At that moment Gunnar says, “I don’t feel very well. My face is a bit numb.” I now notice that his breathing is irregular, and before he can faint we put him on the couch with a cold damp cloth, and the advice to breathe slowly and breathe out in small puffs. Now he’s puffing! He got so involved in the process that he completely forgot to look after himself. I have some muesli bars with me, and give him one. He hasn’t eaten since the early afternoon, so the bar should help. He can see the humour in it, “Of course this would happen to me. This won’t make it into the birth story, will it?” Of course Gunnar! This just shows how involved you were.

While Gunnar is lying on the couch recovering, and Carla and Mariëlle are enjoying Elin, someone comes into the room and says, “there’s a car right in front of the hopital, with flashing lights and the doors open. Does it belong to one of you?” Hahahaha! I was in such a rush I ran straight past it and didn’t even notice, but it was Gunnar and Mariëlle’s car! Mariëlle tells that at the last roundabout she could feel that the baby was coming. Gunnar wanted to park the car, but she told him there was not time, and that he needed to be fast. And now the car was still there… brilliant! 🙂 Carla heads off to move the car. Mariëlle also tells me that he had another mantra for her in the car: We. Are. Going. To. Meet. Our. Baby. Soon. So sweet!

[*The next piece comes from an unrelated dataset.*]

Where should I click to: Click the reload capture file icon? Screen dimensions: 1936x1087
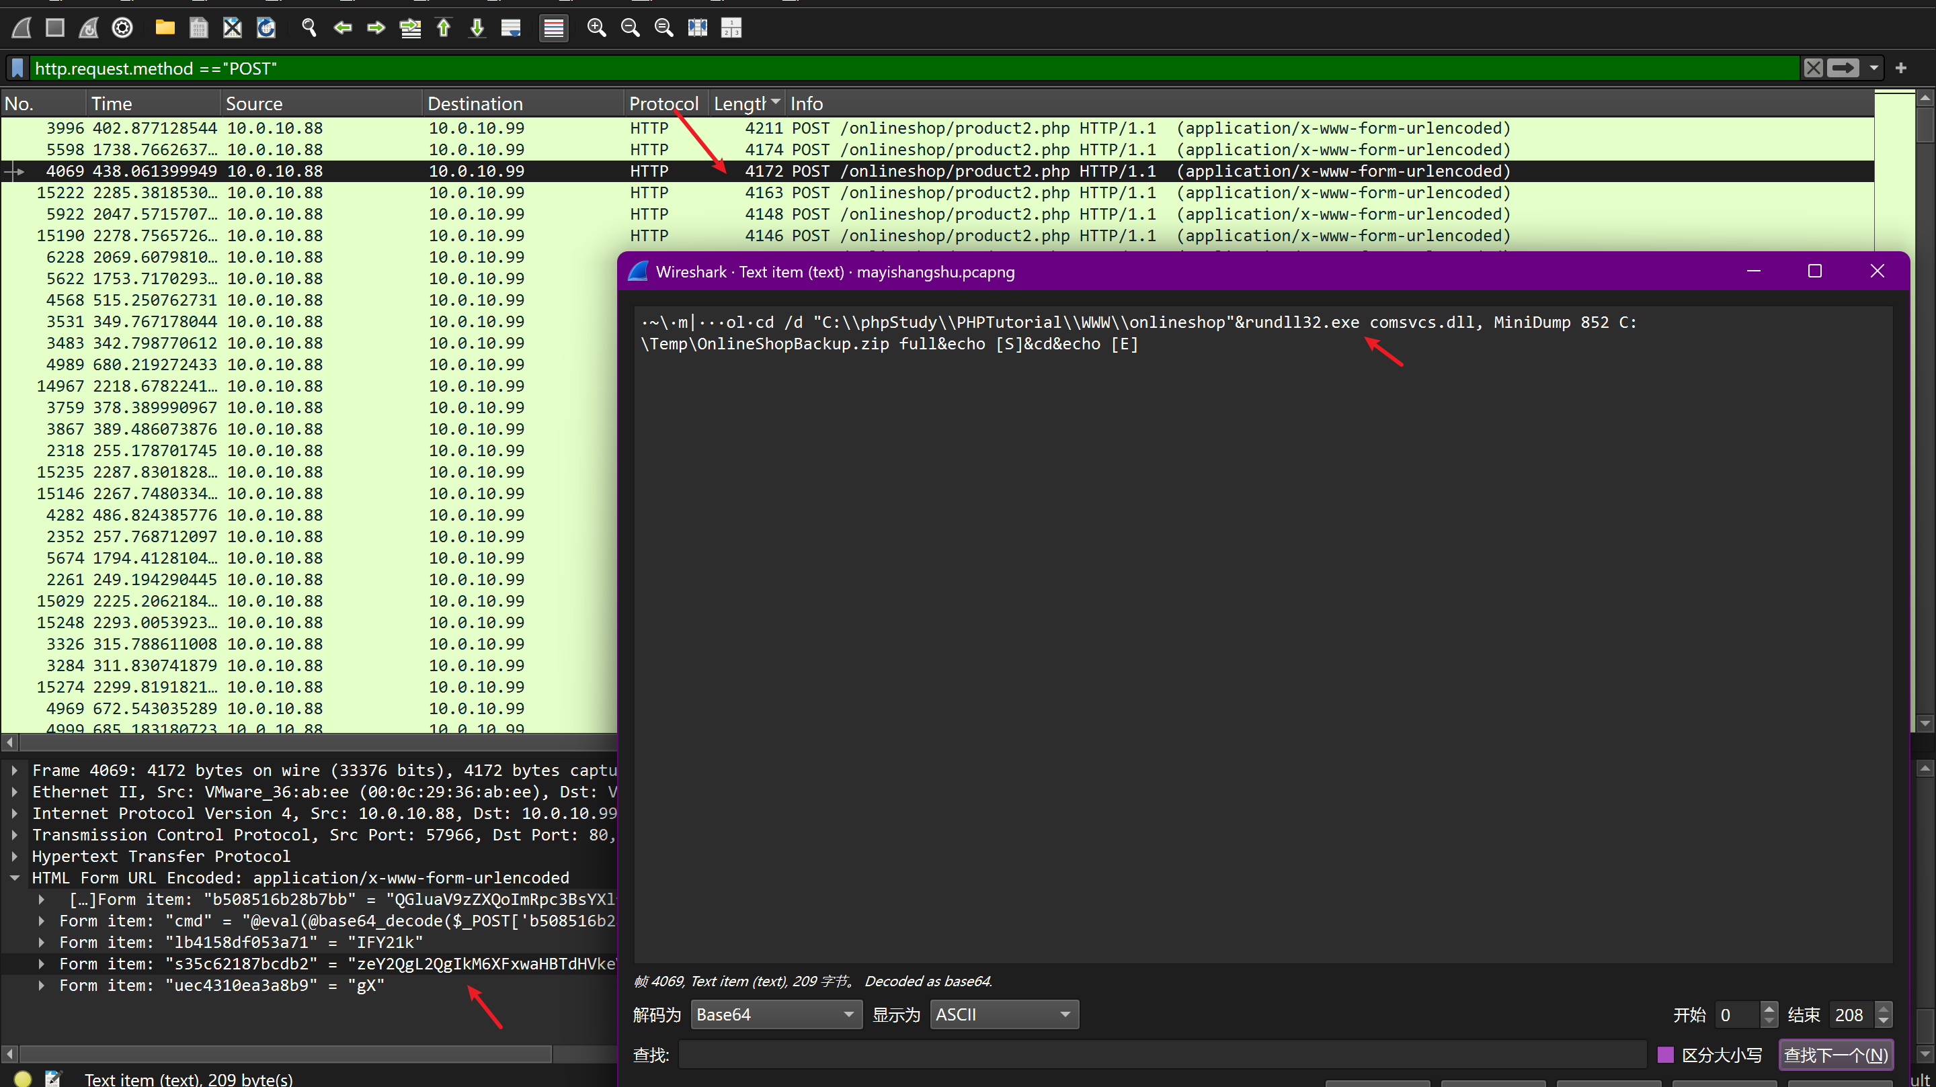pos(266,29)
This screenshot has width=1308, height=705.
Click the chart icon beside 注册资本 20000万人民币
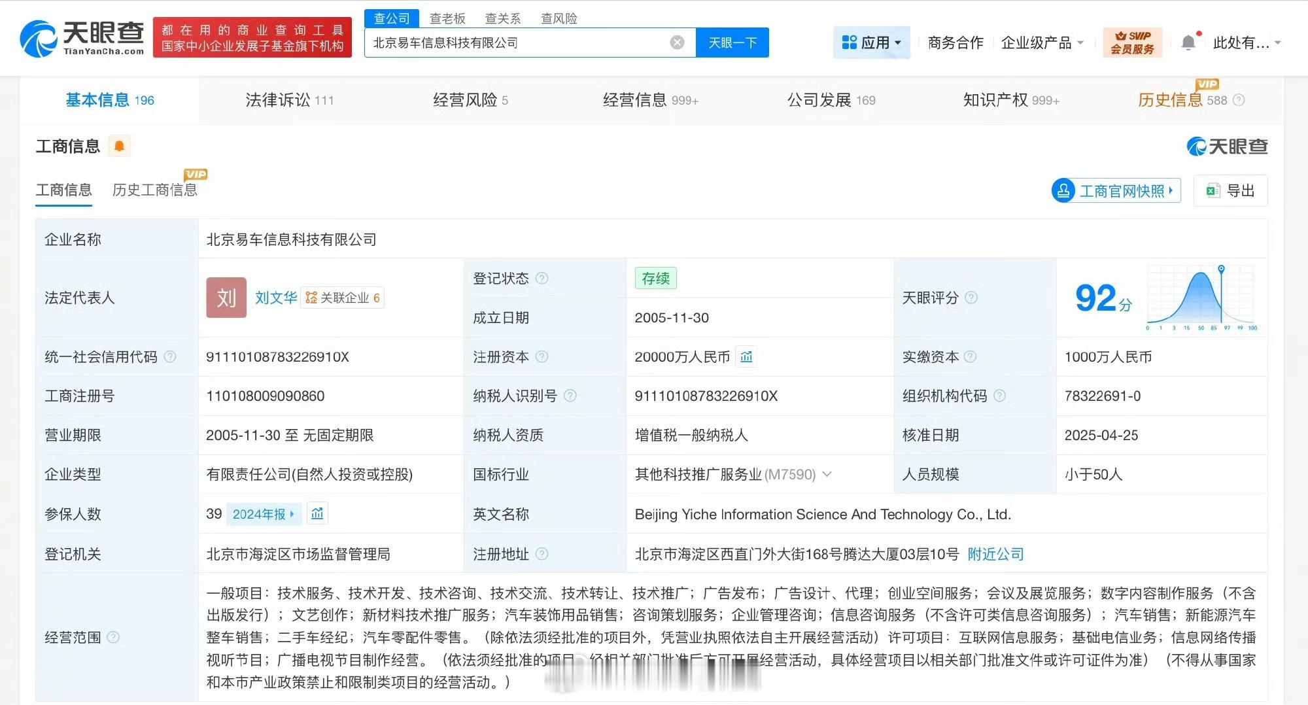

By now Elin is starting to root and look for a breast. Mariëlle was so scared that the breastfeeding wouldn’t work, but her daughter has a natural talent for it! Elin latches without help, and starts to nurse as if she’s never done anything else. It makes Mariëlle emotional, and Gunnar – who is still lying on the couch – sits up and says, “is she nursing already? That’s great!” He’s slowly feeling better, and comes over to have a good look at his daughter! They are so proud. Carla is back in the room, and the first family members are phones. It’s a wonderful hours, filled with love and tears of joy. The phone call to Gunnar’s sister is particularly special, because Elin’s second name is in her honour! Elin Britta Anna.

Before Elin’s first checks are done she spends some time skin-to-skin with her papa. There she continues the search for a nipple, and finds it too! Hilarious! Latching isn’t possible, but she tries her best! Afterwards she is checked, measured and weighed. She is 54cm tall, and weighs 4410g. She passes her tests with flying colours, and Gunnar dresses her. She is a little ‘too heavy’ according to hospital protocols, so she has to have her glucose levels checked. They do this with a little prick in her foot. She can stay with Gunnar during this, and doesn’t even make a sound, luckily. Her glucose levels are good!

A short while later the first visitors are at the door. Mariëlle’s bother, and then grandpa arrives with the big sister, and then Gunnar’s sister, who Elin is named after. What a warm family, and what a lot of beautiful moments to capture. Mara takes a few good looks at her sister – she finds it all very interesting. I take lovely photos of everything that’s happening, and take a group photo before I leave. I will see Elin for a newborn shoot,and then I will have lots of time to get some lovely photos of her.

Dear Mariëlle and Gunnar, I wish you much joy with your beautiful girls!